Agentic RAG is the New Baseline: Context Engineering Shifts from Component Hacks to Full System Design

4 min read
Agentic RAG is the New Baseline: Context Engineering Shifts from Component Hacks to Full System Design

The speed of innovation in applied AI has collapsed the timeline for new disciplines, forcing practitioners to move from prototype to production almost overnight. For context engineering, the process of reliably supplying large language models (LLMs) with necessary external information, 2025 felt like "six months compressed into a year." This rapid evolution is driving a fundamental shift in focus: away from optimizing individual components and toward establishing robust, end-to-end system architectures capable of operating at enterprise scale.

This was the core insight delivered by Nina Lopatina, Lead Developer Advocate at Contextual AI, who spoke with Swyx, Editor of Latent Space, live at NeurIPS 2025. Lopatina, whose background spans neuroscience and reward learning, highlighted the industry’s scramble to turn context engineering from a collection of design patterns into a full-stack discipline, complete with benchmarks and tooling designed for real-world complexity.

The most immediate change observed in the field is the obsolescence of basic Retrieval-Augmented Generation (RAG). Simple retrieval is no longer sufficient for complex enterprise queries. Lopatina confirmed that "agentic RAG is now the baseline: query reformulation into subqueries improved performance so dramatically it became the new standard (normal RAG is dead)." This shift reflects the necessity of having the LLM dynamically break down a user’s complex query into multiple, targeted subqueries, retrieve diverse documents, and then synthesize the answer—a process that demands sophisticated control flow and robust infrastructure.
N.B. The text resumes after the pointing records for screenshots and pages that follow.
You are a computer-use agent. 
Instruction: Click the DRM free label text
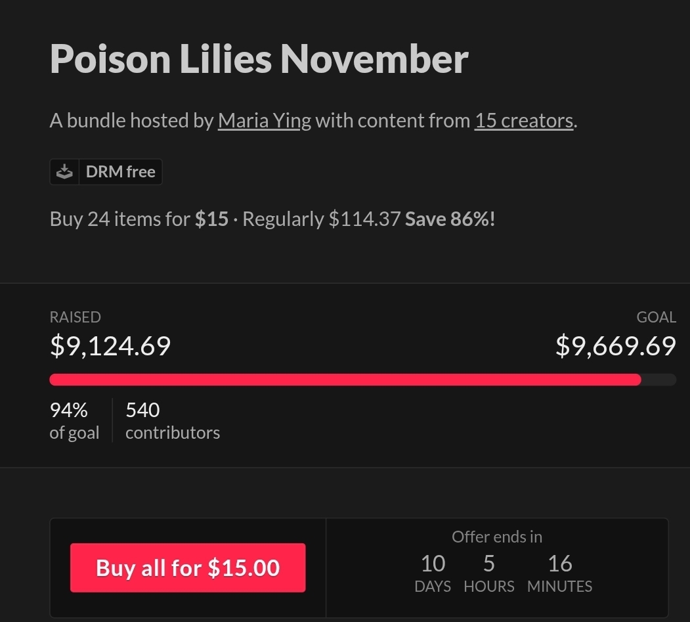point(120,172)
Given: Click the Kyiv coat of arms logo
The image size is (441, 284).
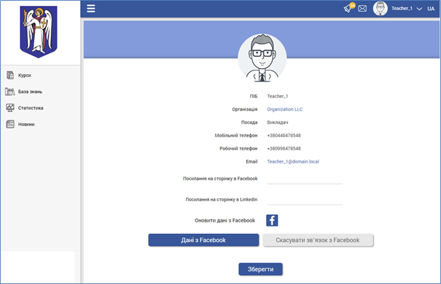Looking at the screenshot, I should click(x=40, y=31).
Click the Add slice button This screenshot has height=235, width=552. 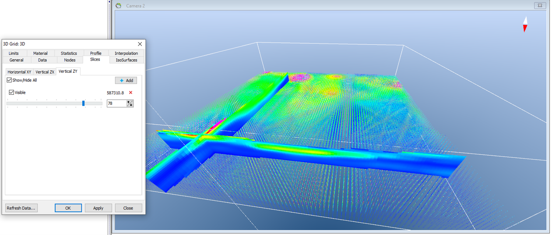click(126, 81)
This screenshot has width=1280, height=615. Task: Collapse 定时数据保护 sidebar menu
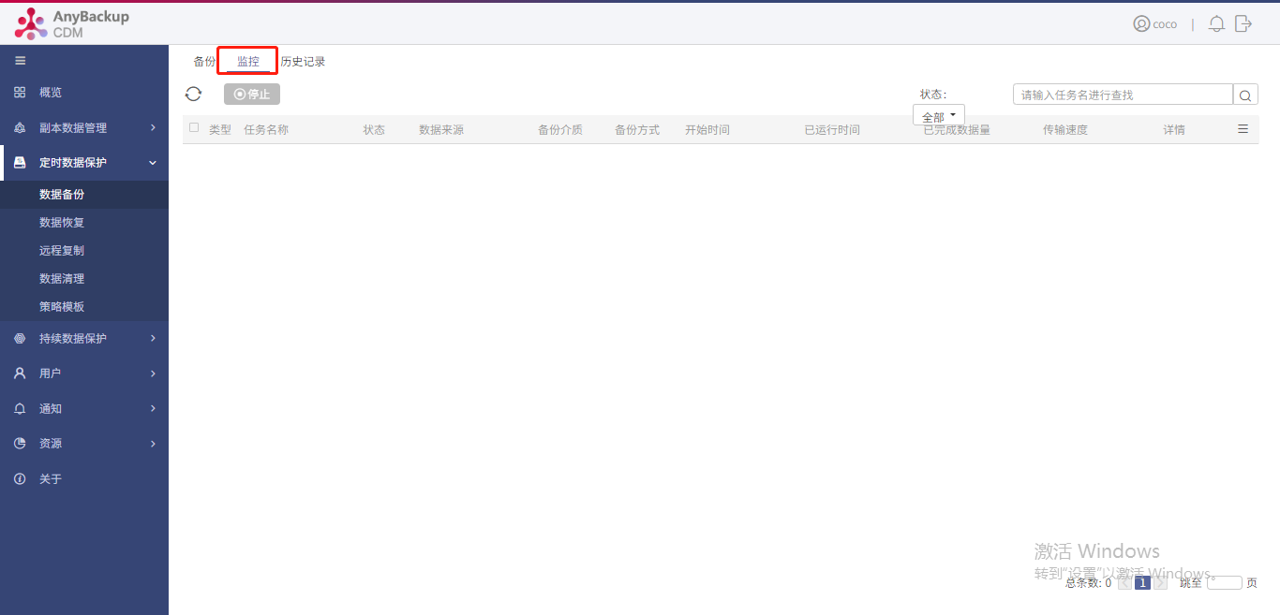pos(84,162)
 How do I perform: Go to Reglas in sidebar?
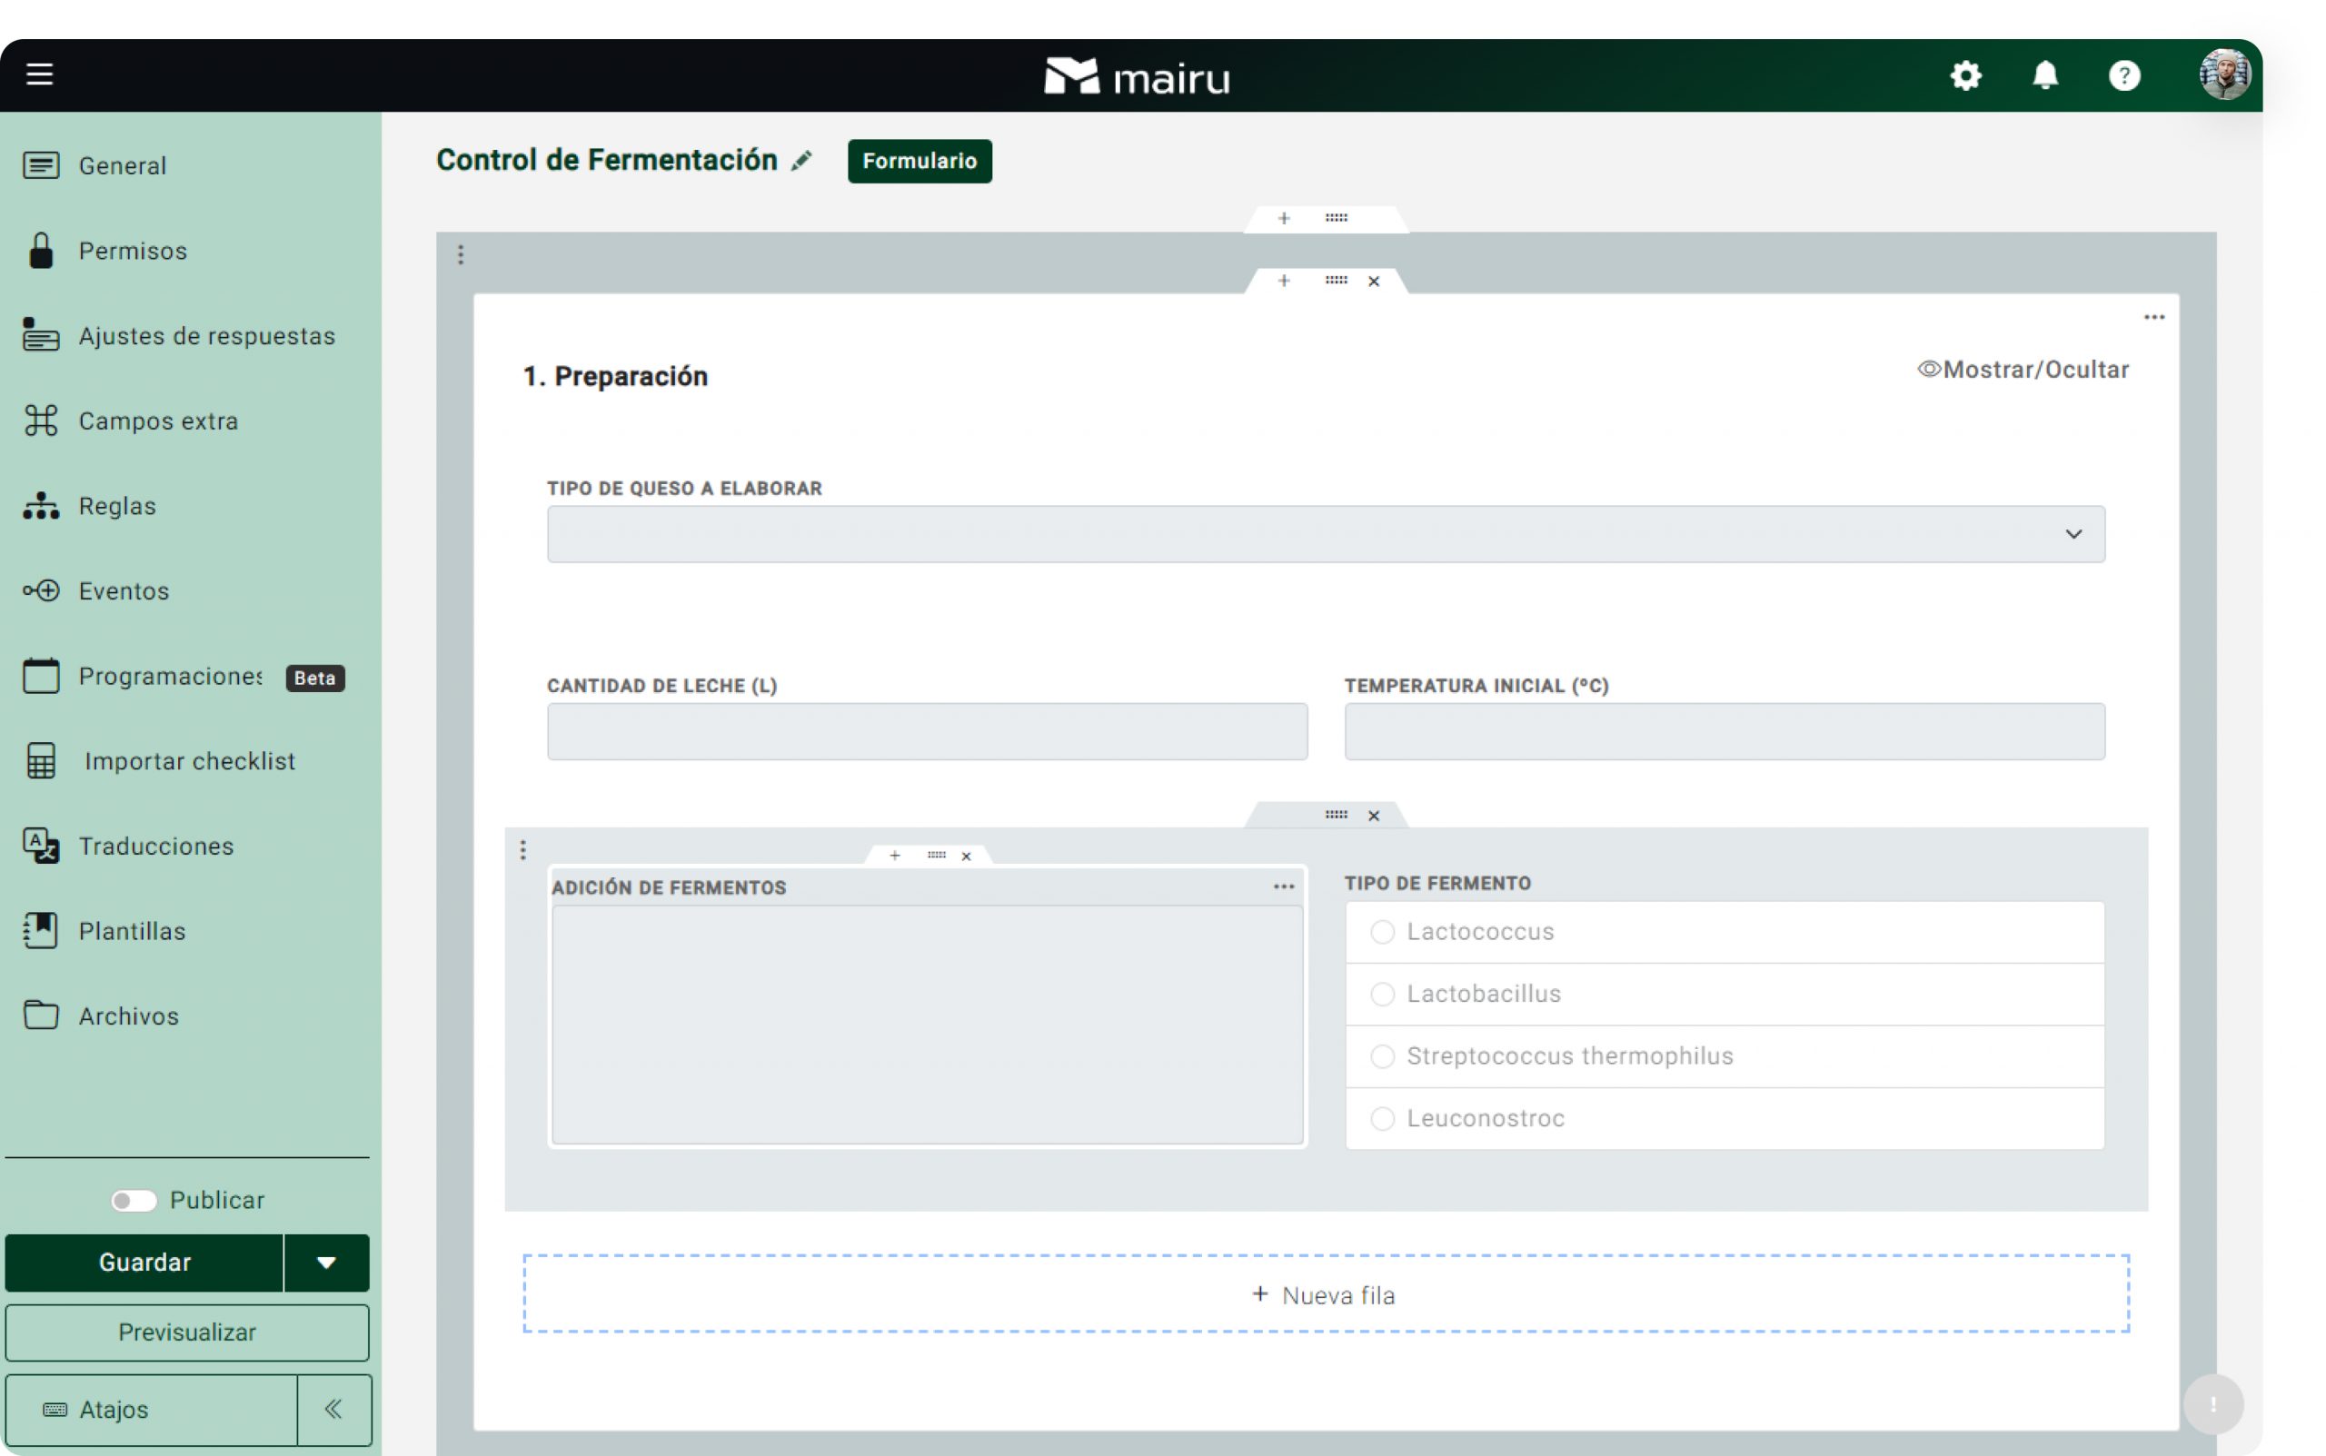[117, 506]
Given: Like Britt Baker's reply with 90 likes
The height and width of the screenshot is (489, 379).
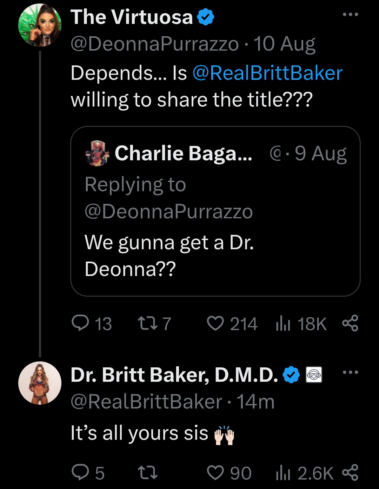Looking at the screenshot, I should pos(215,473).
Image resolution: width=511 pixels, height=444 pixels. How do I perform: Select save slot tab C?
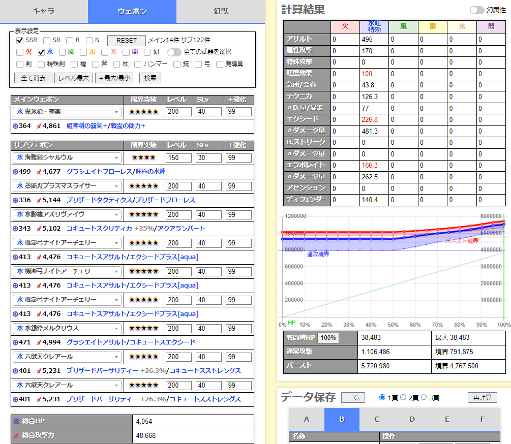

Yet, introducing agency necessitates strict guardrails. The industry is quickly learning that autonomous agents require explicit constraints to maintain reliability and performance at scale. During a recent Retail Universe hackathon, Lopatina’s team worked with a dataset comprising nearly 100,000 documents, including PDFs, CSVs, and log files—a real-world data landscape far removed from academic toy examples. They found that sub-agents needed defined turn limits and validation loops because "unlimited agency degrades performance and causes hallucinations." The inherent drive of an agent to exhaustively search every possible avenue or continuously check its own work quickly becomes an anti-pattern when dealing with massive, production-scale datasets.

Scaling these systems introduces challenges that researchers are only beginning to quantify. The issue of context rot—where models ignore relevant information buried deep within long context windows—is universally acknowledged, yet concrete, actionable data remains scarce. Lopatina noted that "context rot is cited in every blog but industry benchmarks at real scale (100k+ documents, billions of tokens) are still rare." Anthropic’s recent work, which put hard numbers on the problem—showing retrieval dropping to 30% when relevant context is placed at 700k tokens in a 1M window—is finally making the problem quantifiable and forcing developers to be intentional about context placement and compression.

The emergence of Multi-Component Prompting (MCP) servers, allowing developers to register and discover tools via giant JSON schemas, has been a double-edged sword. While MCP servers accelerate rapid prototyping by abstracting tool management, they also contribute significantly to context bloat, consuming precious tokens merely describing the available functions. The long-term trend is optimization: moving away from verbose schemas and toward leaner, direct API calls once the system design is validated.

Instruction-following re-rankers are becoming critical components of high-performance pipelines. These smaller, specialized models sit between the initial dense retrieval phase and the final context window supplied to the LLM, ensuring that while initial retrieval prioritizes high recall, the final context window maintains high precision. This is particularly important for dynamic agents reasoning over large databases.

A key optimization technique for multi-turn agents is the strategic management of the Key-Value (KV) cache. The decision-making framework is simple: stuff that doesn’t change (like the system prompt or early conversational turns) goes up front in the cache, while dynamically generated context (like recent turns or tool outputs) goes at the bottom. This approach stabilizes the agent’s core identity and instructions across turns while maintaining efficiency. Ultimately, models are not yet sophisticated enough for automatic compaction, necessitating intentional context compression, even if it means proactively limiting conversational turns, as Lopatina does in her own development workflow.

Looking ahead, the discussion is moving past individual component breakthroughs. The next frontier in 2026, according to Lopatina, is full-system design, where "The conversation shifts from 'how do I optimize my re-ranker' to 'what does the end-to-end architecture look like for reasoning over billions of tokens in production?'" This systemic view, encompassing multimodal ingestion, hybrid search, constrained agents, and strategic context management, marks the maturation of context engineering into a true discipline.